# [Task objective]
Set out exactly, and with nothing added, the line containing "coffee maker (757, 2269)" and every line after it through the final line of the data.

Stored items from a collection

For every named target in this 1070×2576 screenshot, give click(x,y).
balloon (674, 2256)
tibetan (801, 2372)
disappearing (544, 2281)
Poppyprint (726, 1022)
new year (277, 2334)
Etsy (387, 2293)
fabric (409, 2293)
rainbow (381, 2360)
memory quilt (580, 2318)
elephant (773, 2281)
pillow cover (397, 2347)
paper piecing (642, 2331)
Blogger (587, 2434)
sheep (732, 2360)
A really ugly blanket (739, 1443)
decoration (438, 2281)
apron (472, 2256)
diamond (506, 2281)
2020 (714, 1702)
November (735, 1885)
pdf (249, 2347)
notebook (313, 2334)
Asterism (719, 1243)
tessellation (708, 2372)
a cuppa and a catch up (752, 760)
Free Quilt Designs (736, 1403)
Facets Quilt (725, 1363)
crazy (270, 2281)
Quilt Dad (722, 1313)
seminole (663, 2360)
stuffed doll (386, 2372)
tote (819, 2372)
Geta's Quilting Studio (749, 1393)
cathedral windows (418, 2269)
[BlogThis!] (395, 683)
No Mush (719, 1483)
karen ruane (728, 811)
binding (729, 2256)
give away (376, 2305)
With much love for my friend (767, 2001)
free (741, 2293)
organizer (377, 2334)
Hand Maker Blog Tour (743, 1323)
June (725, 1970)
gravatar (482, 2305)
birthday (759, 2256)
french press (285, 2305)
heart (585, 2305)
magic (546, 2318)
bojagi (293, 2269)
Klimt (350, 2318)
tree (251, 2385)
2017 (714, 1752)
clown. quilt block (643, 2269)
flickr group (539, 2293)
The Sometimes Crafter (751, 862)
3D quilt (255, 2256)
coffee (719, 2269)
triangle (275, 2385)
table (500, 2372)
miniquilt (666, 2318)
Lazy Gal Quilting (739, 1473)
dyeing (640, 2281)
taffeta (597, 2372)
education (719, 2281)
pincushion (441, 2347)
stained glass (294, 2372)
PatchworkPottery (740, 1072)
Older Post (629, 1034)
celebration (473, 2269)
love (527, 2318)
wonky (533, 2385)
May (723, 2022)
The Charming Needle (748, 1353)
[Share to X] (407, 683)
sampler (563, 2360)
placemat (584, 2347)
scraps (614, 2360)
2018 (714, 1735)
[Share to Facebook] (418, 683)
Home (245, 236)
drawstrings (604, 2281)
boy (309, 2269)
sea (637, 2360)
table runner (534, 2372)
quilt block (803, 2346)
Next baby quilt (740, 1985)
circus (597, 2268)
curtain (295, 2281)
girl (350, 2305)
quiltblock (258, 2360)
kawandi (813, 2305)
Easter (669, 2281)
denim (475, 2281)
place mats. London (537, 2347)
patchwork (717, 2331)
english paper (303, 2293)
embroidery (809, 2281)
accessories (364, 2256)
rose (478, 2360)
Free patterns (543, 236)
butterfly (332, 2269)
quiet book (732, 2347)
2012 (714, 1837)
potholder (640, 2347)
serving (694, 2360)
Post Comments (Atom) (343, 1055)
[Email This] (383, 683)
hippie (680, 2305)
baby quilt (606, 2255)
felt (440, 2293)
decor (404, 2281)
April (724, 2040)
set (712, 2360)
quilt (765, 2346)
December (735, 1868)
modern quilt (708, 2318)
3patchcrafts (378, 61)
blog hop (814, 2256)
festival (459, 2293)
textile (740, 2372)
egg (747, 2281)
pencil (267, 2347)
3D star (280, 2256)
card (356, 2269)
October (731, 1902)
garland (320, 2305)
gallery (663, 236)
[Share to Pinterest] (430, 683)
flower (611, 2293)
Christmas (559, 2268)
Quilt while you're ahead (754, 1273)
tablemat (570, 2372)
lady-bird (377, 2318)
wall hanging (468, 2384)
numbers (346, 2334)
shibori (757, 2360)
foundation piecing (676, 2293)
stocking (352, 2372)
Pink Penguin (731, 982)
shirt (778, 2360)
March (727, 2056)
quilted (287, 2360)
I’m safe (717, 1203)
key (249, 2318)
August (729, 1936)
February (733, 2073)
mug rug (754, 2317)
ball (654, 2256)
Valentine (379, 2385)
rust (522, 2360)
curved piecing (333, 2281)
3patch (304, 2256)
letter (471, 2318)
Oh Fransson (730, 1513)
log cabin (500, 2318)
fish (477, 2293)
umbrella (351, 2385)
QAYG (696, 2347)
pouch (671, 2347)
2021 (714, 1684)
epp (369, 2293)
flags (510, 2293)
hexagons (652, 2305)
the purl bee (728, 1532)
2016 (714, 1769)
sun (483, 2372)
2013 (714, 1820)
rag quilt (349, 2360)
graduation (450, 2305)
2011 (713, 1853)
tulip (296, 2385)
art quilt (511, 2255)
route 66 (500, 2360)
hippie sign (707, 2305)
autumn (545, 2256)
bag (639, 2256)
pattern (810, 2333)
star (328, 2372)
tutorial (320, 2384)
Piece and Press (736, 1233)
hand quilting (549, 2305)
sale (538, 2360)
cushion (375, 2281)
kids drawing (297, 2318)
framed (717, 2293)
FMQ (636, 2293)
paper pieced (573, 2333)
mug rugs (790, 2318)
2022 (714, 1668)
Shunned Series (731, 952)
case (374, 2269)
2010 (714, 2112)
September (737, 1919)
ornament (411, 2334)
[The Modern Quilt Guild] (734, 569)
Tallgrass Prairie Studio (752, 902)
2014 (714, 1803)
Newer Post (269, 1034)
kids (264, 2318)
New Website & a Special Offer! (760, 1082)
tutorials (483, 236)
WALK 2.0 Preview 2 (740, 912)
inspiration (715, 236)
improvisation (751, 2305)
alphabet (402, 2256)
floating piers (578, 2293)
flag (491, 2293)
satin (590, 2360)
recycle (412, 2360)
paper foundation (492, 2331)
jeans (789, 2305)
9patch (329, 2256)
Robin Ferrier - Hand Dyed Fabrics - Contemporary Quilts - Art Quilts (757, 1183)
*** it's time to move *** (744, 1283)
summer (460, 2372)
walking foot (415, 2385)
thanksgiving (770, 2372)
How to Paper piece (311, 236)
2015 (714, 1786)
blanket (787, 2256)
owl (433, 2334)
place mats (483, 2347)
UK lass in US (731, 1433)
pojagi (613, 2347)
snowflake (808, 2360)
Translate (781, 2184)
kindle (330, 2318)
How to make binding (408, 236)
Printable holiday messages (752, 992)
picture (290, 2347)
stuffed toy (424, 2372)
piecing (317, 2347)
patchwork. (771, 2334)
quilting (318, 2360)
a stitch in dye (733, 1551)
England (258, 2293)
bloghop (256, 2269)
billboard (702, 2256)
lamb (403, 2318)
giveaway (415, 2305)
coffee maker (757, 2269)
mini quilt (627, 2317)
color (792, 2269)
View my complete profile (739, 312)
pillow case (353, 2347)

# [Answer section]
coffee maker (757, 2269)
mini quilt (627, 2317)
color (792, 2269)
View my complete profile (739, 312)
pillow case (353, 2347)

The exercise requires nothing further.